Leaving the Blogger version feels odd, maybe a little bit like leaving a “maiden name,” which I did, when I had just turned 21. This is Philip Larkin’s poem about that:
Marrying left your maiden name disused.
Its five light sounds no longer mean your face,
Your voice, and all your variants of grace;
For since you were so thankfully confused
By law with someone else, you cannot be
Semantically the same as that young beauty:
It was of her that these two words were used.

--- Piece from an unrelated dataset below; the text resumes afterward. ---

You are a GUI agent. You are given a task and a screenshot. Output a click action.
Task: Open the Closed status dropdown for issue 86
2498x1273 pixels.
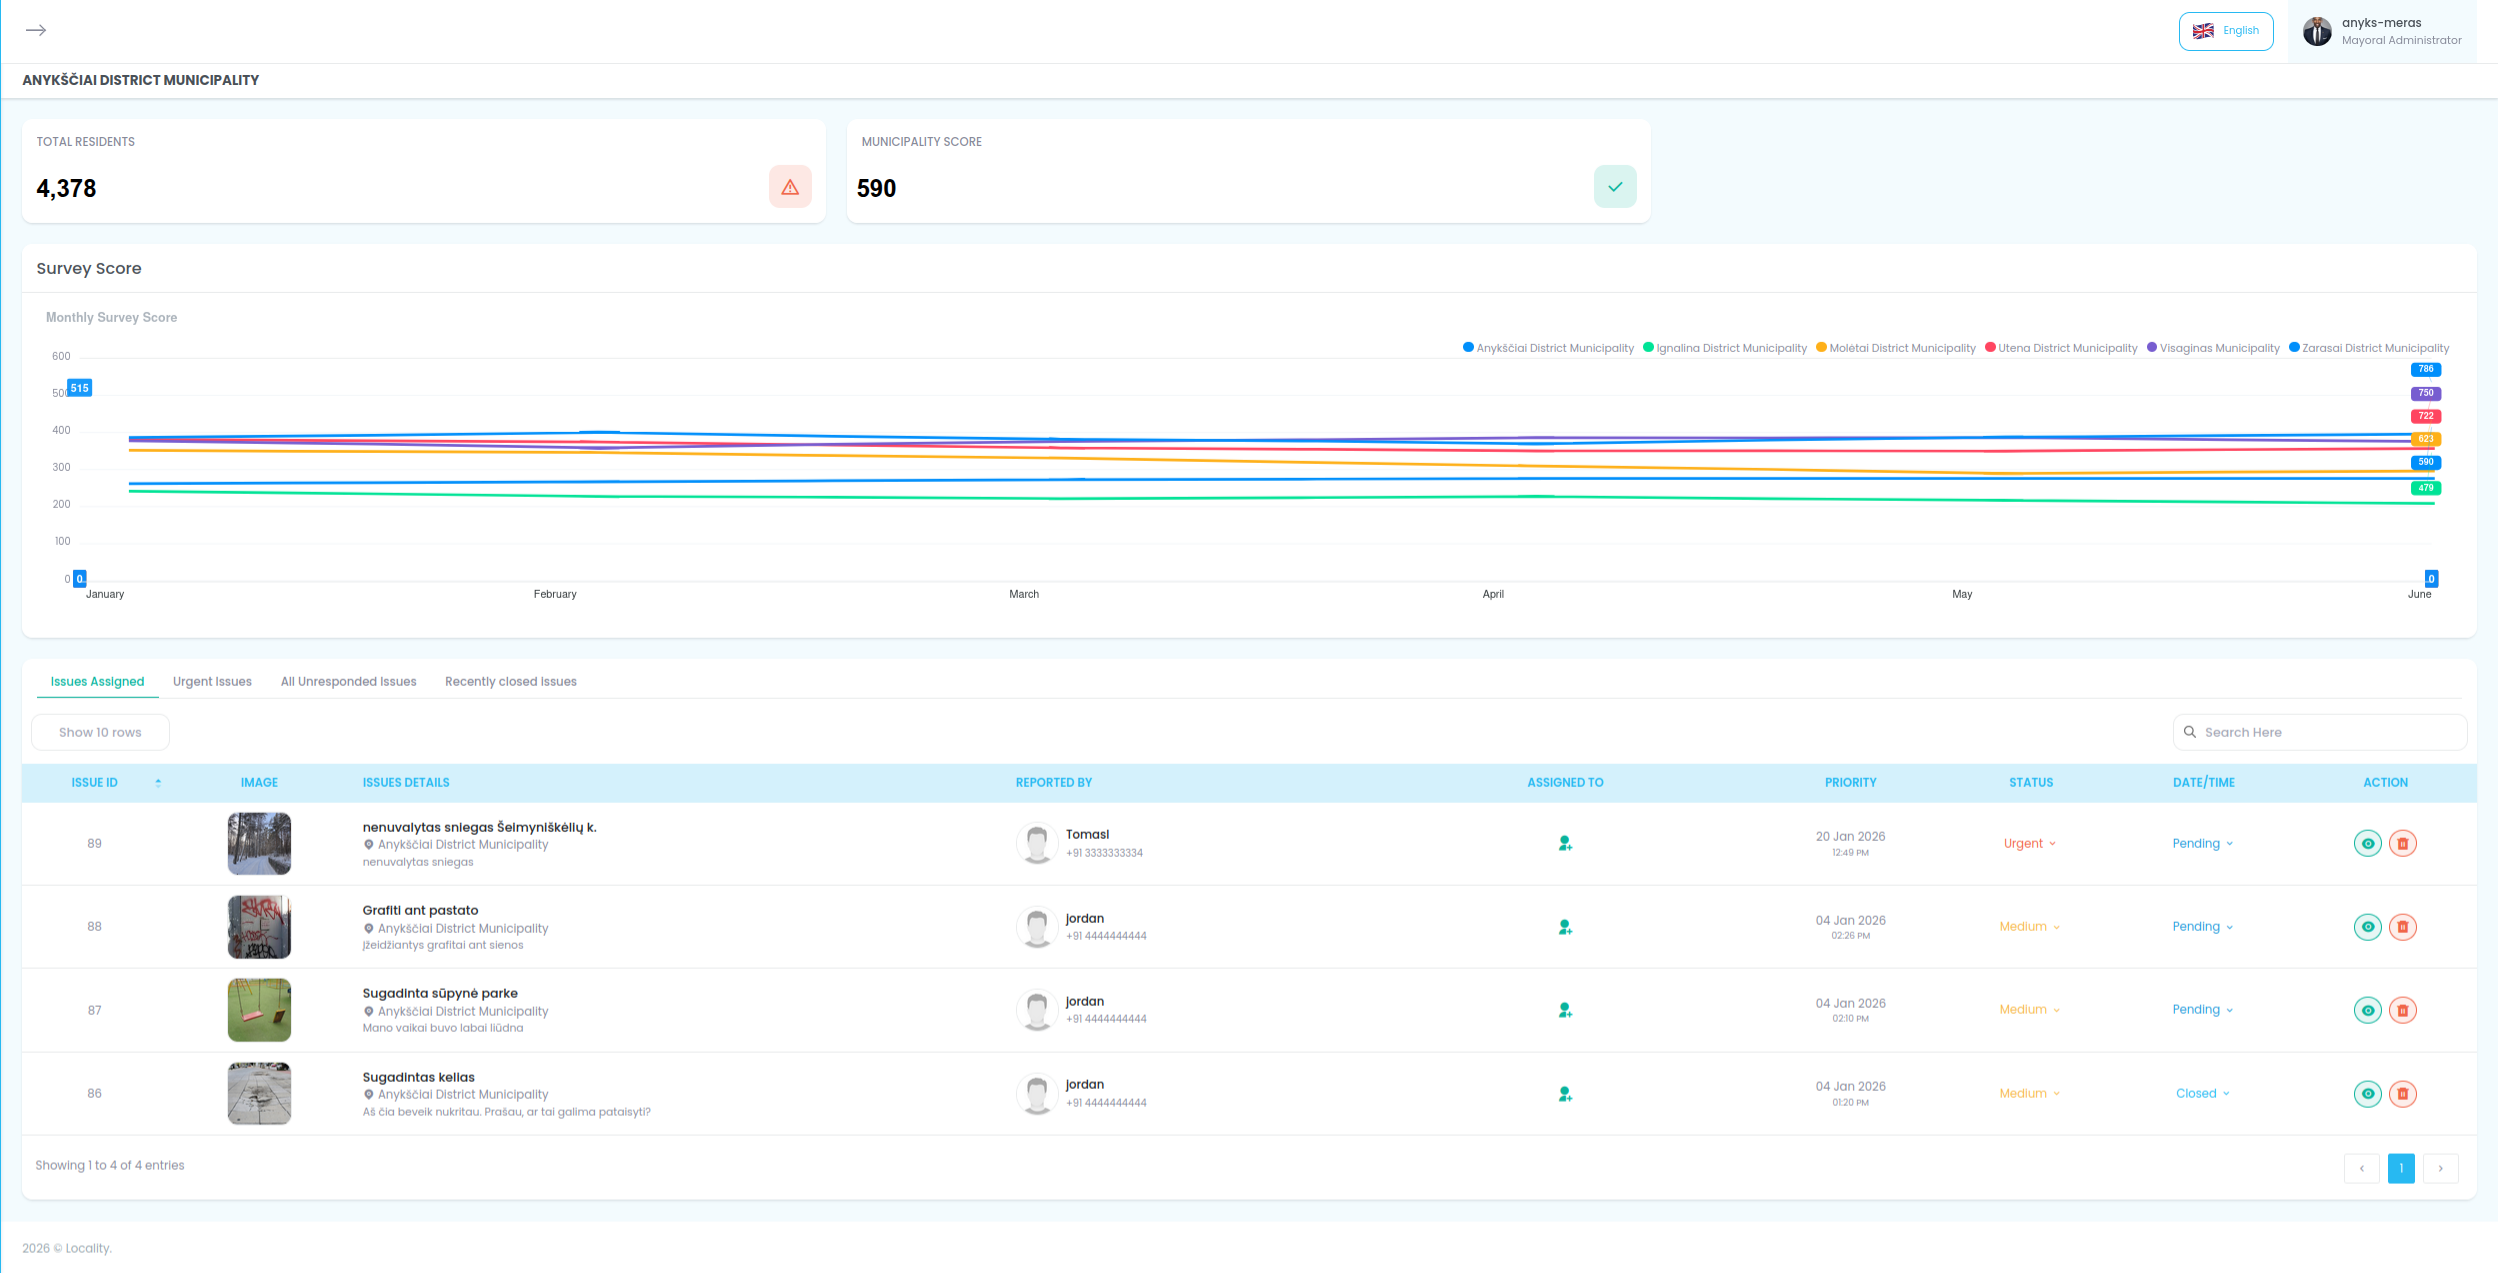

Now it’s a phrase applicable to no one,
Lying just where you left it, scattered through
Old lists, old programmes, a school prize or two,
Packets of letters tied with tartan ribbon—
Then is it scentless, weightless, strengthless, wholly
Untruthful? Try whispering it slowly.
No, it means you. Or, since you’re past and gone,
It means what we feel now about you then:
How beautiful you were, and near, and young,
So, vivid, you might still be there among
Those first few days, unfingermarked again.
So your old name shelters our faithfulness,
Instead of losing shape and meaning less
With your depreciating luggage laden.
Maybe this new version of the blog will be, at least metaphorically, less laden with depreciating luggage.
Although my favorite line in the poem is “no, it means you” the speaker–as usual in a Larkin poem–won’t let it rest there; we have to go on to “it means what we feel now about you then.”
(Note: please bear with me as I try to iron out a few remaining technical difficulties. I had to put some dots between stanzas until I figure out how to make this text editor do what I believe I’m telling it to.)